Vor zehn Jahren wurde die Gemeinsame Erklärung zur Rechtfertigungslehre unterzeichnet

Augsburg/Erfurt. Vor zehn Jahren haben die Katholische Kirche und der Lutherische Weltbund eine gemeinsame Erklärung zur Rechtfertigungslehre unterzeichnet. Die Beiträge auf dieser Seite sind in redaktioneller Kooperation mit den evangelischen Wochenzeitungen der Region entstanden.

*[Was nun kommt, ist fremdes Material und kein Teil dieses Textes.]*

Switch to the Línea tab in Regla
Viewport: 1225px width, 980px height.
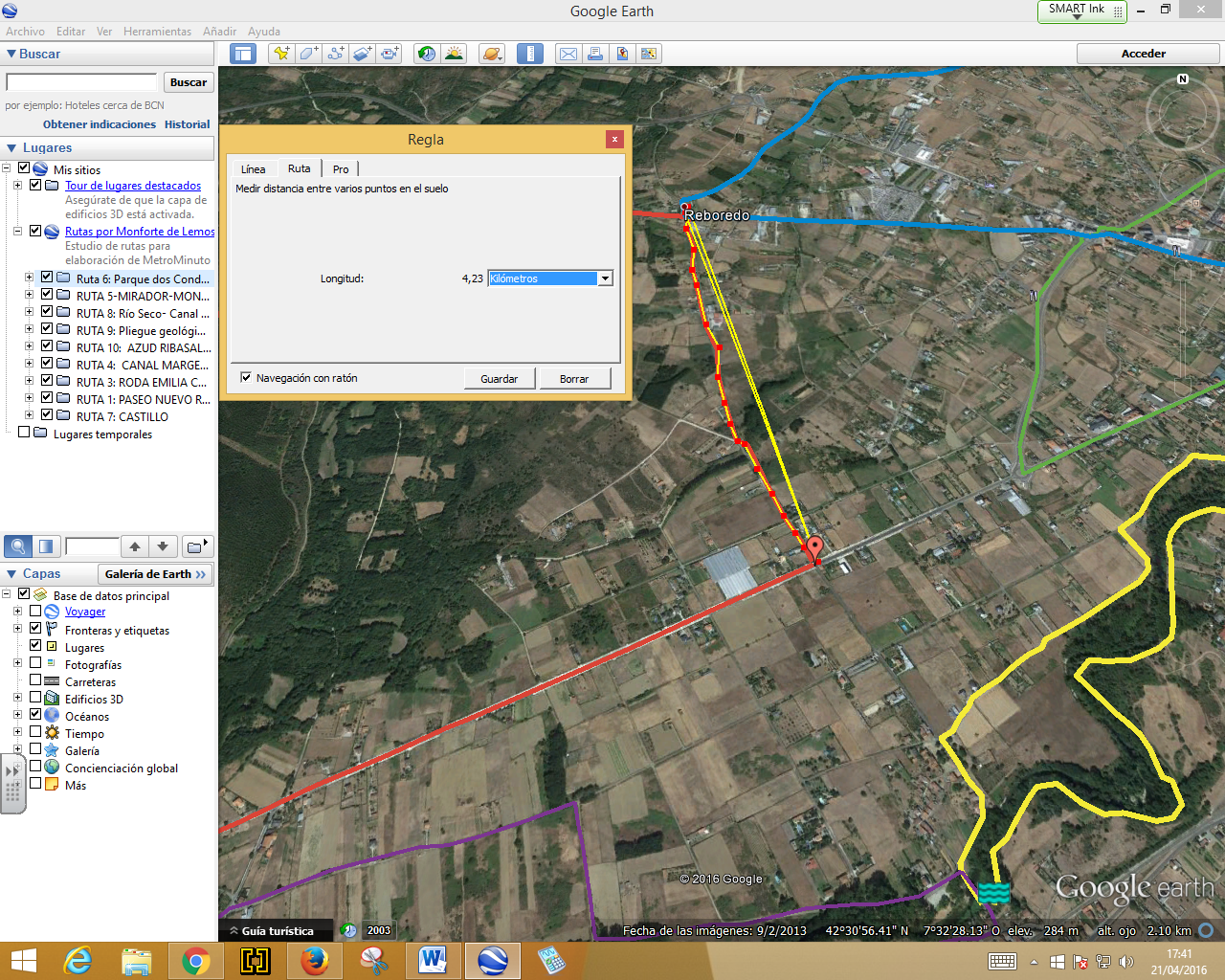click(x=253, y=168)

Der Erfurter Dogmatiker Josef Freitag.

"Mit der Gemeinsamen Erklärung zur Rechtfertigungslehre gibt es eine klare Verbindlichkeit für Katholiken und Lutheraner in Bezug auf die Frage nach dem Heil", erklärt der Erfurter katholische Dogmatiker Josef Freitag. "Was den Spaltungsgrund zwischen den Kirchen in der Reformation ausmachte, nämlich die Frage der Rechtfertigung, ist mit der Gemeinsamen Erklärung überwunden." Die Rechtfertigungslehre sei Kernstück lutherischen Glaubens erklärt der Theologe: Allein aus Gnade, nicht auf Grund guter Werke erlange der Mensch das Heil, werde er "gerechtfertigt". Dies drücke aus, dass Gottes Zuwendung zum Menschen unverdient, nicht die Folge guter Werke, sondern im Gegenteil erst Befähigung zu guten Werken sei.

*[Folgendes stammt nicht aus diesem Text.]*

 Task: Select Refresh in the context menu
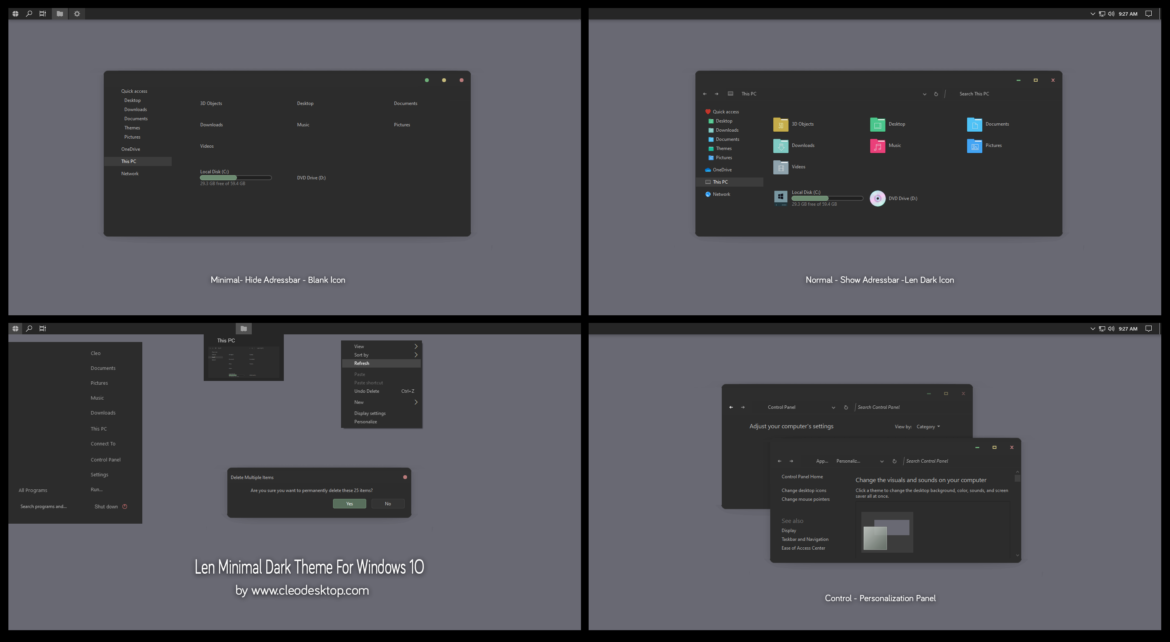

Vor genau zehn Jahren am 31. Oktober 1999 wurde dies als Gemeinsame Erklärung in Augsburg feierlich unterzeichnet. Stellvertretend für den Lutherischen Weltbund unterzeichnete der evangelische Theologe Christian Krause, damals Präsident des Lutherischen Weltbundes, und für die katholische Seite Kardinal Edward Cassidy vom Päpstlichen Rat für die Einheit der Christen. "Der Päpstliche Rat hat das Lehramt der katholischen Kirche vertreten. In den lutherischen Kirchen gibt es keine verbindliche Lehrmeinung. Das heißt konkret, dass der Lutherische Weltbund nicht die eine Stimme der Lutherischen Kirche ist." Darum sei das Zustandekommen dieser Erklärung, mit so breiter Unterstützung aus den Evangelisch- Lutherischen Landessynoden, umso erfreulicher. Im Jahr 2006 unterzeichneten schließlich auch der Weltrat der Methodistischen Kirchen das Dokument.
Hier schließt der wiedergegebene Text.